Video Game Addiction: Real Concern or Really Fake?

We all love video games. And some of us spent a ton of our time each week enjoying our favorite virtual levels and adventures.

However, some players worry that they enjoy gaming a little too much. When does a hobby become an obsession? And when does an obsession become an addiction?

If you’ve ever wondered about video game addiction, we’ve got a full breakdown of everything you need to know.

Is Video Game Addiction Real?

Let’s cut right to the chase: is video game addiction a real thing? According to the World Health Organization, the answer is “yes.”

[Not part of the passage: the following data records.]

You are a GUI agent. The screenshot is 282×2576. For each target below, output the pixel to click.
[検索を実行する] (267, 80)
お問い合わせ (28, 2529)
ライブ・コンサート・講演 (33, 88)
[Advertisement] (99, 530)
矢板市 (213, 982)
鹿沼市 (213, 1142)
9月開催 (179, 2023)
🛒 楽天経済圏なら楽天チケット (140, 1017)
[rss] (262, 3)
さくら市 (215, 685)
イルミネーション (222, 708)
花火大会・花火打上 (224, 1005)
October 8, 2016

The organization now acknowledges that “gaming disorder” is a real concern. And the American Psychiatric Association had already added “internet gaming disorder” as something to monitor and research in more detail. That was included in the most recent Diagnostic and Statistical Manual of Mental Disorders, the DSM-5, in 2013.

Now, this hasn’t kept gamers from arguing over the findings (more on this below). But gaming addiction is now something that is on the radar of health professionals all over the world.

What’s The Fine Print? | Video Game Addiction: Real Concern or Really Fake? | Gammicks

What’s the Fine Print?

Obviously, adding any kind of “new” addiction to our medical lexicon is controversial. It almost always causes gamers to ask what the fine print of this decision really looks like.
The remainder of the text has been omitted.